Well, the EDT is responsible for updating the GUI. If you call from outside, it isn't 'less responsive' - it's that the actual low level system calls that update the user interface don't occur (at all). What is probably happening in your app is that the original developers are getting lucky and changing state in the swing component without creating a really nasty race condition. Then some other event is causing a repaint to occur on the EDT, which results in the component being updated. This may appear to be a 'lack of responsiveness' - but what's really happening is a 'lack of screen refresh'.
The EDT is just a regular thread, but it is a bit special in that it runs in a tight loop that processes GUI related signals (draw commands, for example). The semantecs of posting these types of commands on the EDT is really, really different from what we typically think of as Java threading (it involves submitting operations to a message pump).
Long and short - all those Javadocs that say 'only interact with Swing objects on the EDT' are written for a reason. Don't mess with it. If you want to do background processing, fine - but you are responsible for proxying the interaction with the J* components back onto the EDT (most generally using invokeLater() ).
There really are no exceptions. Kevin is partially correct - the JTextComponent.setText() is advertised as thread safe. However, looking at the 1.6 code, it provides synchronization on the document object and does not use the EDT. This is fine, unless another swing component (or something that controls swing components) is listening to the document object. Save yourself the trouble of worrying about it, and just always use the EDT - like Kevin says, there really are no situations (that I'm aware of) to do otherwise.
Hard to say without digging into the code; the behavior is undefined. If your background tasks were long running (> a few seconds), you'd see the opposite effect - using the EDT will make the UI unresponsive while your tasks are running.
Fortunately, it sounds like doing it the right way is working best for you anyway. :)
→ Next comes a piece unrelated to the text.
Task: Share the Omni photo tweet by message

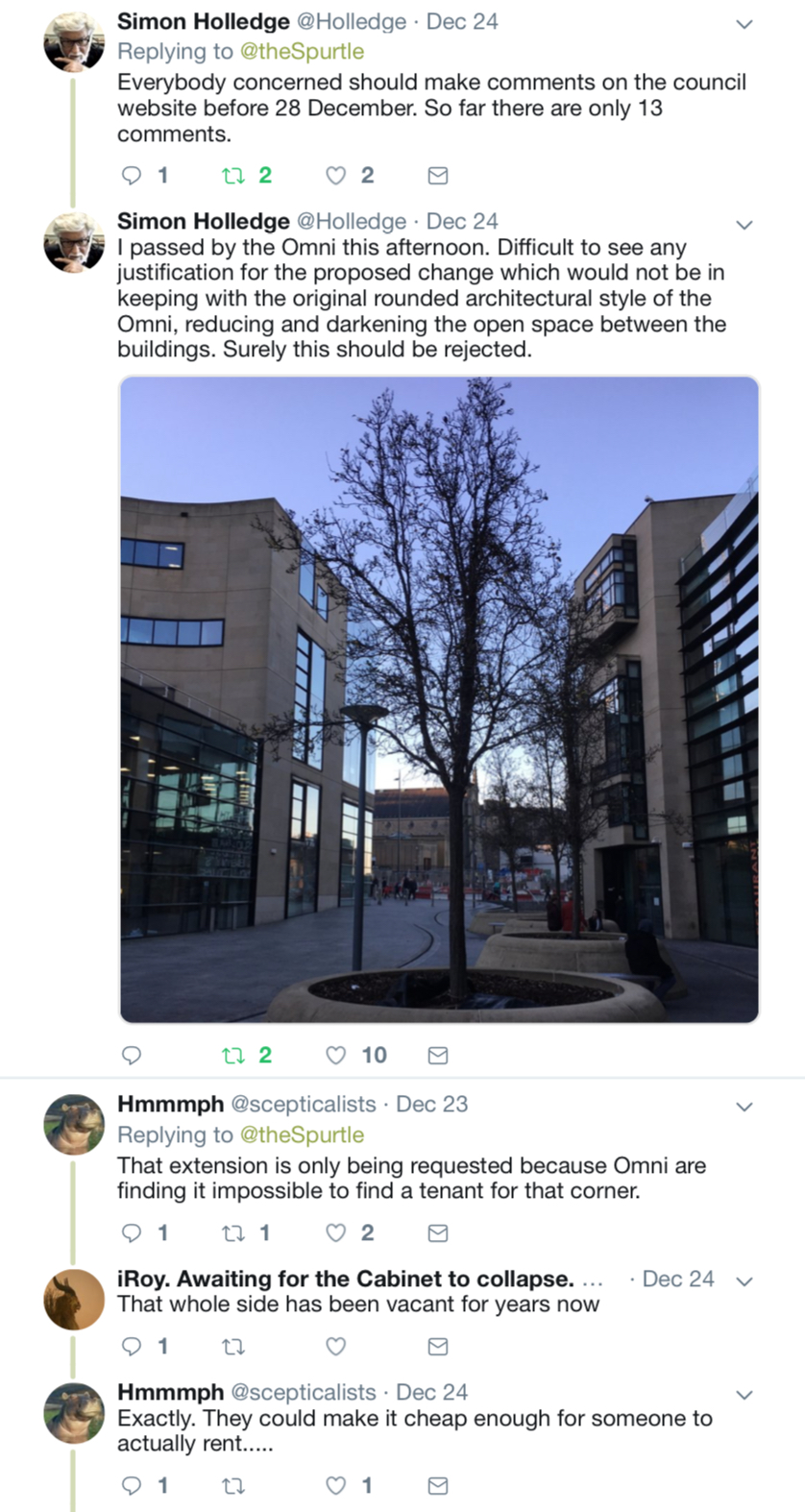Action: [x=437, y=1055]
Sun used to say it was ok to use other threads with components that haven't been realized, but later recanted:
Related stackoverflow question
Check out Sun's UI tutorial on swing and concurrency (I'd post the link, but this is my first answer on stackoverflow0.
The basic problem is that non-thread-safe objects are executed in a multithreaded fashion. Even something as simple as reading a HashMap can be caught in an infinite loop. Because AWT uses locks (badly), you can also end up with deadlocks. However, you are likely to get away with it, although you might find that an updated version of Java suddenly causes you issues on some customer machines.
(BTW: It's AWT's Event Dispatch Thread, not Swing's.)
For (1) as a rule of thumb anything that updates pixels on screen must be called from the Event Dispatching Thread (EDT). Where some JVMs may handle updates from outside the EDT acceptably you should never rely on this working, some machines and different look and feels will not work acceptably. The behaviour is undefined - and this could explain the lack of responsiveness you have seen.